Т а т ь я н а. Давай-ка уж договорим. Минутку всего повидались-то.
П е т р. Я этой минуты как чуда ждал. Я ради нее перепел тыщи песен.
Т а т ь я н а. А про меня песни были?
П е т р. Повидались, теперь жить можно. Будем жить, Таня. Будем жить. Только вот как жить-то?
И г о ш е в. Там накопители поломались. Из-за них вся линия стала.
Т а т ь я н а (мужу). Ты ровно глухарь со мной. Слушать совсем разучился.
И г о ш е в. Придуривается. Он всегда был чуто́к с придурью. Что им насчет накопителей-то сказать? Паникуют твои мастера. Чуть чего — караул кричат.
Т а т ь я н а. Скажи, что я сама сейчас закричу. Закричу — кто услышит?
И г о ш е в. Еще говорят, что за ночь три десятка свиней пало. Мороз-то давит! А свинья — тварь нежная. Ей тепло подавай.
Т а т ь я н а. Свинья, конечно, в тепле нуждается. А человек? Человек?..
И г о ш е в. Ну, Таня, щас не время об этом. Падеж ведь!
Т а т ь я н а (взрываясь). Что я их, за пазуху спрячу? Там тысяча голов.
П е т р. А вот последняя моя песня. «Лебедушка» называется… (Поет.)
И г о ш е в. Поем тут, а на комплексе худо…
П е т р (продолжая петь).
Т а т ь я н а. Слова-то какие! Есенинские… (Заслушалась, но жизнь диктует свое.) Бежать мне надо, Петенька. Айда, Сергей Саввич! Свиньи, они в тепле нуждаются. (Уходит вместе с Игошевым.)
П е т р (не замечая их ухода, поет).
(Заметил распахнутые двери.) Ушла лебедушка-то! С другим лебедем улетела! (Пауза.) Пойду и я… Когда-то все равно уходить надо…
Потягиваясь, входит Ю р а.
Ю р а (ошеломленно молчит. Затем со скрытым волнением). С возвращением, сэр… Отец!..
П е т р. Сыно-ок…
Ю р а. Мы будто сговорились с тобой… В один день прибыли.
П е т р. Глухой я, Юра. После взрыва оглох.
Ю р а. Может, и к лучшему, папа. Глухие, чего не хотят слышать, не слышат.
П е т р. Ты пиши мне, сынок. Вон хоть на газете пиши. Ежели есть что сказать. Тане вот нечего сказать… убежала.
Ю р а. И я ухожу, отец. Я тоже утром ухожу. Если хочешь, пойдем вместе.
П е т р. Песню-то слышал мою? Она и не дослушала даже. Видно, и петь я разучился. Разучился, а все пою. Душа-то прежним живет. Просит душа.
Ю р а.
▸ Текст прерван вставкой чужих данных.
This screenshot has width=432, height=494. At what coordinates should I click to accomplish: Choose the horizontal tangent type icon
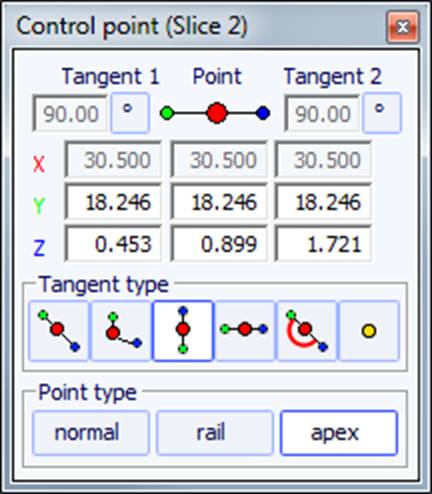(x=245, y=331)
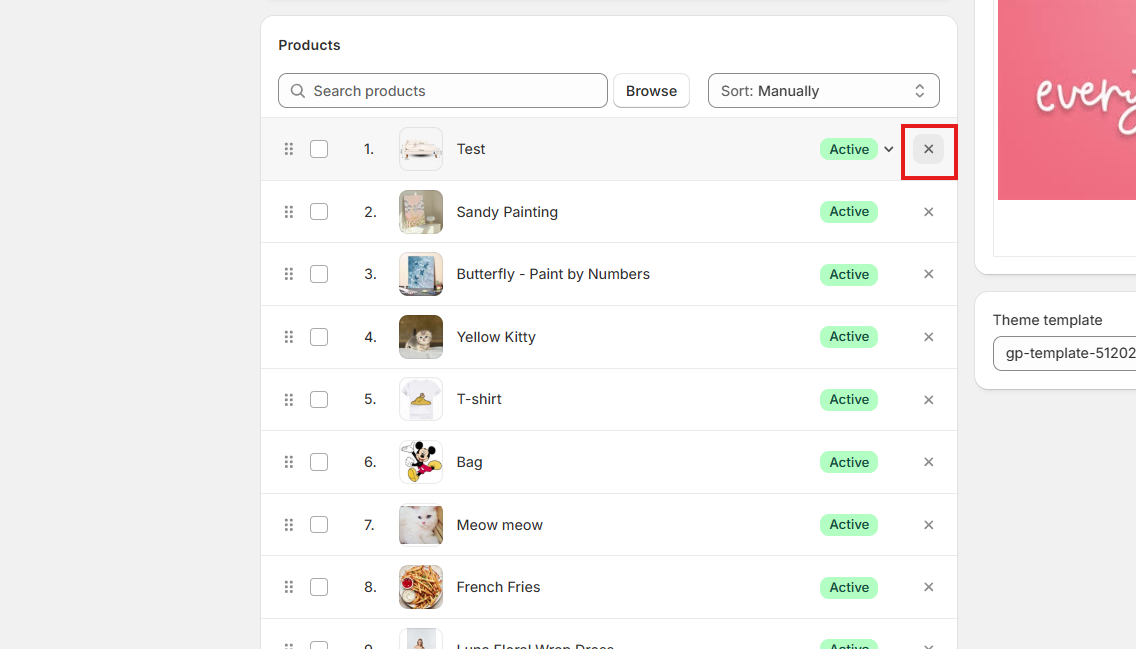Viewport: 1136px width, 649px height.
Task: Remove Bag product via X icon
Action: 928,462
Бетховен тоже глухой был. А сочинял.
П е т р. Что ты сказал, сынок? Верно, важное что-то сказал? Напиши на газете.
Ю р а. Я про Бетховена. Глухой он был. (Пишет.) «Аппассионата», помнишь?
П е т р (читая). Ну, я не Бетховен. (Смеется.) Гляди-ка: написал-то на заметке, в которой сказано, как ворона ворону спасла. ТАСС сообщает.